[Dataset entries]

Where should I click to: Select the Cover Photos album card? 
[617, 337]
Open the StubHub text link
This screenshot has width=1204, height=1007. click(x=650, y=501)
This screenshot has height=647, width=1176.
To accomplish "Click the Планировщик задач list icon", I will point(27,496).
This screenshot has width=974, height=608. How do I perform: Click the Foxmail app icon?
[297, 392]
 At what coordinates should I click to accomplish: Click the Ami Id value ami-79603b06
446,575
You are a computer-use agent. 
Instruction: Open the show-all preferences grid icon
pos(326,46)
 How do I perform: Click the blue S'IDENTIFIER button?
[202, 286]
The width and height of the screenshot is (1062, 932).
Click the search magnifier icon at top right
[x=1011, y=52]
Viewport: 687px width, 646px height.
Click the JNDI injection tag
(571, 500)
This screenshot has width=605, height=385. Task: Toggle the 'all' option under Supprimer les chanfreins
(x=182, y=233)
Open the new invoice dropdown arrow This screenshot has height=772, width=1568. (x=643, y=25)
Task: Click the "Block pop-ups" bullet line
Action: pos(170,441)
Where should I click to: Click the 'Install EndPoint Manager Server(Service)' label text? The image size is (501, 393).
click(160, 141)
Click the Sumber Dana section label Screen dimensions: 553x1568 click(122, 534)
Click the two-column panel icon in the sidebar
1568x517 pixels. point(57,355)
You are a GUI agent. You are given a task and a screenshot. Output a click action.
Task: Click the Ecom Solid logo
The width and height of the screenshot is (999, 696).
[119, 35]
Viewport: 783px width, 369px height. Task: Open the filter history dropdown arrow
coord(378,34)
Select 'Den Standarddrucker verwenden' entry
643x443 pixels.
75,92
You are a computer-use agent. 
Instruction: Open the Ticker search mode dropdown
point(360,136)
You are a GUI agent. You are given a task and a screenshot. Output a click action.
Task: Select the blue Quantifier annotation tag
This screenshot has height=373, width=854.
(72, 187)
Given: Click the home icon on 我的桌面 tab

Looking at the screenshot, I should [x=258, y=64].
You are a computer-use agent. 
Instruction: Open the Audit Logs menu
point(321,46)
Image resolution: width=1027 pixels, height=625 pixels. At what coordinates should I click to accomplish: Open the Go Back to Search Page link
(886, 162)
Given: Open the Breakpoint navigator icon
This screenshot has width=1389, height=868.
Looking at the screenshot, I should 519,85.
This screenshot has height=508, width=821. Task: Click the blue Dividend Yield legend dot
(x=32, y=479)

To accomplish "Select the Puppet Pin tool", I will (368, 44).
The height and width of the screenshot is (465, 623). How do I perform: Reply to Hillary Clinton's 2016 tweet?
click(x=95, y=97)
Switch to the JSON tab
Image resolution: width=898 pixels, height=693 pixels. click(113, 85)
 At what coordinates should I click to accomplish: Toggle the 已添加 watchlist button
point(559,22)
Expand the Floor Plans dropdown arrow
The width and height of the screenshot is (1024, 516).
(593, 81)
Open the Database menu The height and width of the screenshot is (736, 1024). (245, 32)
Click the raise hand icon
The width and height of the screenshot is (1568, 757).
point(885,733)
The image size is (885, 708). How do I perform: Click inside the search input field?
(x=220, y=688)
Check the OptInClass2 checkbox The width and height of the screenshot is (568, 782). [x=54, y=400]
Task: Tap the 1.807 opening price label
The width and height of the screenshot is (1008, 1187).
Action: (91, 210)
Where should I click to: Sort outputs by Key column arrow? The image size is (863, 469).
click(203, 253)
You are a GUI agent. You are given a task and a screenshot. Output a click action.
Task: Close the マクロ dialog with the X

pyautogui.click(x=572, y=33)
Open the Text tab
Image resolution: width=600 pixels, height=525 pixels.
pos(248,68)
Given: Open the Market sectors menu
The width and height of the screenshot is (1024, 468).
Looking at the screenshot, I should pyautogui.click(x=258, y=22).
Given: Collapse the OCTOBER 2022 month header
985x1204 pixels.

*WHAT THIS TASK INVOLVES*: Every line that contains the string "will" should be copied from the records.

*RESPONSE AREA*:
To accomplish "Click the Планировщик задач list icon", I will point(27,496).
To accomplish "Select the Puppet Pin tool", I will (368, 44).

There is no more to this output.